Christoph Hellwig wrote:
> xfs_trans_iget is a wrapper for xfs_iget that adds the inode to the
> transaction after it is read. Except when the inode already is in the
> inode cache, in which case it returns the existing locked inode with
> increment lock recursion counts.
> Now, no one in the tree every decrements these lock recursion counts,
> so any user of this gets a potential double unlock when both the
> original owner of the inode and the xfs_trans_iget caller unlock it.
> When looking
> back in a git bisect in the historic XFS tree there was only one place
> that decremented these counts, xfs_trans_iput. Introduced in commit
> ca25df7a840f426eb566d52667b6950b92bb84b5 by Adam Sweeney in 1993,
> and removed in commit 19f899a3ab155ff6a49c0c79b06f2f61059afaf3 by
> Steve Lord in 2003. And as long as it didn't slip through git bisects
> cracks never actually used in that time frame.
> A quick audit of the callers of xfs_trans_iget shows that no caller
> really relies on this behaviour fortunately - xfs_ialloc allows this
> inode from disk so it must not be there before, and all the RT
> allocator routines only every add each RT bitmap inode once.
> In addition to removing lots of code and reducing the size of the
> inode item this patch also avoids the double inode cache lookup in each
> create/mkdir/mknod transaction.
> Signed-off-by: Christoph Hellwig <hch@xxxxxx>
> Index: linux-2.6/fs/xfs/xfs_iget.c
> --- linux-2.6.orig/fs/xfs/xfs_iget.c 2009-08-26 14:14:32.113357904
> -0300 +++ linux-2.6/fs/xfs/xfs_iget.c 2009-08-26 14:15:40.613392686
> -0300 @@ -456,32 +456,6 @@ out_error_or_again:
> return error;
> - * Look for the inode corresponding to the given ino in the hash
> - * If it is there and its i_transp pointer matches tp, return it.
> - * Otherwise, return NULL.
> - */
> -xfs_inode_t *
> -xfs_inode_incore(xfs_mount_t *mp,
> - xfs_ino_t ino,
> - xfs_trans_t *tp)
> - xfs_inode_t *ip;
> - xfs_perag_t *pag;
> - pag = xfs_get_perag(mp, ino);
> - read_lock(&pag->pag_ici_lock);
> - ip = radix_tree_lookup(&pag->pag_ici_root, XFS_INO_TO_AGINO(mp,
> - read_unlock(&pag->pag_ici_lock);
> - xfs_put_perag(mp, pag);
> - /* the returned inode must match the transaction */
> - if (ip && (ip->i_transp != tp))
> - return NULL;
This function was only ever called as a helper by xfs_trans_iget().
And it does the same things as xfs_iget() does, but in a more
restricted context.
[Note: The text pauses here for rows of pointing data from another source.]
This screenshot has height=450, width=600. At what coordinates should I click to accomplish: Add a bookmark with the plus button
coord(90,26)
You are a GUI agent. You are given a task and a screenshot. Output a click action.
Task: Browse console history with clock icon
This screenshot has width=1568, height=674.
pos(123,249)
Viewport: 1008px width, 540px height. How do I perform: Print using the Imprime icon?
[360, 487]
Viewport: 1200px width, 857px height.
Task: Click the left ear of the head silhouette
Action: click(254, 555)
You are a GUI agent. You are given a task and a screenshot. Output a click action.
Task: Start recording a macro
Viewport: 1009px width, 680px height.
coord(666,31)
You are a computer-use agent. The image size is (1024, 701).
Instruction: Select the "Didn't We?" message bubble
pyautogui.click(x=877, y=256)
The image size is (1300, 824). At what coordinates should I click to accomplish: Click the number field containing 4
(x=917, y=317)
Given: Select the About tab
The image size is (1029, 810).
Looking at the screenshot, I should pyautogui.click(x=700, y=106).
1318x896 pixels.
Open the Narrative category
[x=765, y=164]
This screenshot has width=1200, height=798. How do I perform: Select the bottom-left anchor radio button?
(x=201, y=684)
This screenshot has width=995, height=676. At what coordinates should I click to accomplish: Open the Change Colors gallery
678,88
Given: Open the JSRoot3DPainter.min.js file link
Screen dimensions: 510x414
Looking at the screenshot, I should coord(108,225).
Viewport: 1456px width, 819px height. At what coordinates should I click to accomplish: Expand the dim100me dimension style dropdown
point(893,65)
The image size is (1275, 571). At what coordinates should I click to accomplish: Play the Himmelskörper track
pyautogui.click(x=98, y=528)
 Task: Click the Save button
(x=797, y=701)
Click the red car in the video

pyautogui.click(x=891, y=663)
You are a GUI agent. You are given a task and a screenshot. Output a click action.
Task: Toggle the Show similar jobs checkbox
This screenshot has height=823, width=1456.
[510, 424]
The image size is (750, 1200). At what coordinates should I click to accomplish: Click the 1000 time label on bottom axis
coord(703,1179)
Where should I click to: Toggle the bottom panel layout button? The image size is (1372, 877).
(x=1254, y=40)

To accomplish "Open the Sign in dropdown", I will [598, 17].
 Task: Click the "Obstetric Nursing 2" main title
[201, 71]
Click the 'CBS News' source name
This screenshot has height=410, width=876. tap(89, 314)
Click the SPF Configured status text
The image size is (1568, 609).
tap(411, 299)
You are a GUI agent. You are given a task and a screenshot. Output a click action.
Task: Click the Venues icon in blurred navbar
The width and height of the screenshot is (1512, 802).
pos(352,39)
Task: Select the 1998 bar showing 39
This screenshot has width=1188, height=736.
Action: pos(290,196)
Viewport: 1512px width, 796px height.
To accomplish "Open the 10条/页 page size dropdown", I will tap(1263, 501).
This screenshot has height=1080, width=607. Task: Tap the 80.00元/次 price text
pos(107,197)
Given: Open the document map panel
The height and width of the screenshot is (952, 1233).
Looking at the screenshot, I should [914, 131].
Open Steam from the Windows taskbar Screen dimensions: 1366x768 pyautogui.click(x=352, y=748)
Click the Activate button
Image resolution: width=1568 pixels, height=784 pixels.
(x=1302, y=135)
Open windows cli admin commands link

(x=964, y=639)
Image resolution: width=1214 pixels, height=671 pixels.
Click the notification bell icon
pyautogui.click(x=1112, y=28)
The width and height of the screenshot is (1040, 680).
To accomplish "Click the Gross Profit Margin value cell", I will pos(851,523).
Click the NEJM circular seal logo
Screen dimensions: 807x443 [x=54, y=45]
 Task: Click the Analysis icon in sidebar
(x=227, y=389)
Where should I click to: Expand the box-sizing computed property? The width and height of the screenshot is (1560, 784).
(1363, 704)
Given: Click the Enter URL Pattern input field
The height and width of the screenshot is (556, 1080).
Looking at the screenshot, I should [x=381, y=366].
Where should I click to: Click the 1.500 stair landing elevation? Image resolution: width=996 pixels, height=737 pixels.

One difference I see is that this verifies
the transaction pointers match--and if they do not, it returns NULL.
In xfs_iget(), meanwhile, there is no such check. I'm not familiar
enough with the transaction code to know what circumstances that
might lead a hashed inode without a matching transaction pointer,
but thought I'd point it out anyway in hopes you maybe did...
> - return ip;
> * Decrement reference count of an inode structure and unlock it.
. . .
> Index: linux-2.6/fs/xfs/xfs_trans_inode.c
> --- linux-2.6.orig/fs/xfs/xfs_trans_inode.c 2009-08-26 14:15:45.689894519
> +++ linux-2.6/fs/xfs/xfs_trans_inode.c 2009-08-26 14:17:14.434495492
. . .
> @@ -163,8 +89,6 @@ xfs_trans_ijoin(
> xfs_inode_item_init(ip, ip->i_mount);
> iip = ip->i_itemp;
> ASSERT(iip->ili_flags == 0);
> - ASSERT(iip->ili_ilock_recur == 0);
> - ASSERT(iip->ili_iolock_recur == 0);
These are the only other references, and (assuming we've done
a lot of testing with ASSERT() enabled) it is evident that
these are always zero at this point. In any case, what this
means is that xfs_trans_ijoin() must never be called after
xfs_trans_iget() has been called on a hashed inode. Again,
I'm not familiar enough with how we manage transactions to
to verify by inspection this is the case, but I presume it is.